Солдаты бросились к нему, плакали, обнимали, сами просили у него прощения. А когда Азаров уже писал рапорт о своем деянии, зашел к нему унтер с поручением от солдат. «Вот, ваше благородие, — сказал он и поставил на стол мешок, набитый мелкой монетой, — всем солдатским миром собирали. Попытайте счастье, может, отыграетесь?» Азаров возобновил игру и отыграл все. Даже на три сотни рублей оказался в выигрыше.
Весь батальон не спал, толпился на станичной площади, гудел молитвами ко всем святым угодникам за своего командира. Когда же он вышел к ним с казенным сундучком под мышкой, всю станицу разбудило громовое троекратное «ура». Повыскакивавшие станичники, решившие, что прямо на площади идет бой с абреками, увидели взлетающие к звездам солдатские фуражки. Но проснулись они все равно кстати, потому что капитан Азаров на выигранные деньги скупал по дворам чихирь и закуски.
Два дня гулял батальон без чинов и званий, что называется, в общем строю. Гуляли все вместе, но один из всех таки нашелся и дал знать начальству. Теперь в батальоне ждали комиссию из крепости Нагорной.
Вот в такой день, когда и солдаты, и казаки еще ходили по станице зыбкой походкой, с удовольствием примечая на знакомых и незнакомых лицах пунцовые приметы общей гулянки, по станице шел человек. Двигался он нетвердо, часто останавливался, но лицом был бледен.
— Гляди, дядя Макар, — сказал молодой солдат Артамонов, расположившийся с трубочкой в тени тутовника, своему соседу, — нашего поручика чечен на прогулку вылез. Почуял винца, пропала ленца. Выполз басурман, а уж пуст стакан. Эх, дядя, приходил бы вчера, пьян бы был, а теперь шаркай, не шаркай — закуси шкваркой!

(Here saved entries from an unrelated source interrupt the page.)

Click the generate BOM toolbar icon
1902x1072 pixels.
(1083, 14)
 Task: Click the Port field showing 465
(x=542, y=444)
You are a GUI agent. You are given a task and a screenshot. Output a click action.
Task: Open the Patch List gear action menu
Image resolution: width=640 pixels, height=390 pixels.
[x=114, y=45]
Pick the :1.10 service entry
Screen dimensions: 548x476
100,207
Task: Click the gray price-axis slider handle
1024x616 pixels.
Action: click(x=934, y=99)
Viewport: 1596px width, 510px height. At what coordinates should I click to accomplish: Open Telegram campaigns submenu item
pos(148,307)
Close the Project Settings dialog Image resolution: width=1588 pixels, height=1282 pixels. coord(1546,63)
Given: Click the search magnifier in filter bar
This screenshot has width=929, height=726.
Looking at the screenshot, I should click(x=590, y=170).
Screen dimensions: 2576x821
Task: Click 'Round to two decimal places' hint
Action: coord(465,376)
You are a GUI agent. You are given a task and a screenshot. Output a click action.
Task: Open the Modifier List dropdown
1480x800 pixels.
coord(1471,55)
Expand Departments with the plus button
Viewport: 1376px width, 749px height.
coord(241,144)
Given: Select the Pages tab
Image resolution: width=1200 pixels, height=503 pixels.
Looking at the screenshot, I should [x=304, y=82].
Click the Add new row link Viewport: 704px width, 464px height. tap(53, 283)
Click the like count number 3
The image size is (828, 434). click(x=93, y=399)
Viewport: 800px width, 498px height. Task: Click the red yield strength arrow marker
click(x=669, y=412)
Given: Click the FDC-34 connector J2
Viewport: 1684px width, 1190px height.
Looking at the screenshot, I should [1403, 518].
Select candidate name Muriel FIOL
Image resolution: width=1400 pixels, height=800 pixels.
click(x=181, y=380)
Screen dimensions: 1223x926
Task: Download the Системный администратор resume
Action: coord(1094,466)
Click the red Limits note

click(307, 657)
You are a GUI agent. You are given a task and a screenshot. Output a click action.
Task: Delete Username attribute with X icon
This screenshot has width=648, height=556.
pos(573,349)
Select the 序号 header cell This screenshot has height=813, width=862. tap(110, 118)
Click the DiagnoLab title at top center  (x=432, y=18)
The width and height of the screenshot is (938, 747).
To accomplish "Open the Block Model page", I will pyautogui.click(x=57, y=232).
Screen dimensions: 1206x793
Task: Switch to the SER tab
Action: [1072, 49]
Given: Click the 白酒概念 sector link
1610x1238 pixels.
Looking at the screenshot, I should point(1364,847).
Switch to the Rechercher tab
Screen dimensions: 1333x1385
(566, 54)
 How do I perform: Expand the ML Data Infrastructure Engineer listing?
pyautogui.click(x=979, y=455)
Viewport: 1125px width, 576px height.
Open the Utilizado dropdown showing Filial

— Что, Тимошка, треплешься? — осадил его строгий сосед. — Стал бы он чихирем баловаться! Сурьезный человек, не тебе, самогудке, чета. Не видишь, что ли, по делу он бредет?
— По какому такому делу, дядя Макар? Какое у него может быть дело? «Татарская няня» его кормит и поит! Живи — радуйся! Нет у татарина никаких дел. Куда нос его перевесит, в ту сторону он и ходит, чтобы не упасть…
— Привык балобонить, а сурьезу не замечаешь. На околицу он идет. А зачем ему на околицу?
— Зачем? До ветру, вот зачем!
— Дура ты, Тимоха, вылитая дура деревенская!
— А ты больно городской?!
— Не больно городской, но глаза глупостью не замылил. С околицы ему горы родные видать лучше.
Хотел Тимофей Артамонов ответить как-нибудь позаковыристее, но неожиданно передумал. Свое село, что ли, вспомнил, которое с околицы не увидать, даже с той самой высокой горы все равно не увидать.
— А ведь прав ты, дядька Макар, — только и сказал.
— То-то, — усмехнулся Власов довольный. — Вот правого-то и угостил бы табачком… Спасибочки! Гляди ты, Тимофей, каковы люди. Горек дым, глаза ест, а человеку он хлеба нужней. Или этот случай! Лежал бы отлеживался, а вот тащится на горы свои пустые одним глазком взглянуть, душу себе только теребит. Выходит, не надо человеку сладкого да мягкого, не того он ищет. А я раньше по-другому думал и понимал. Спасибо еще раз ему, генералу Дубельту Леонтию Васильевичу, за науку… Вот жизня-то!.. Говорю, вот жизня-то, Тимофей!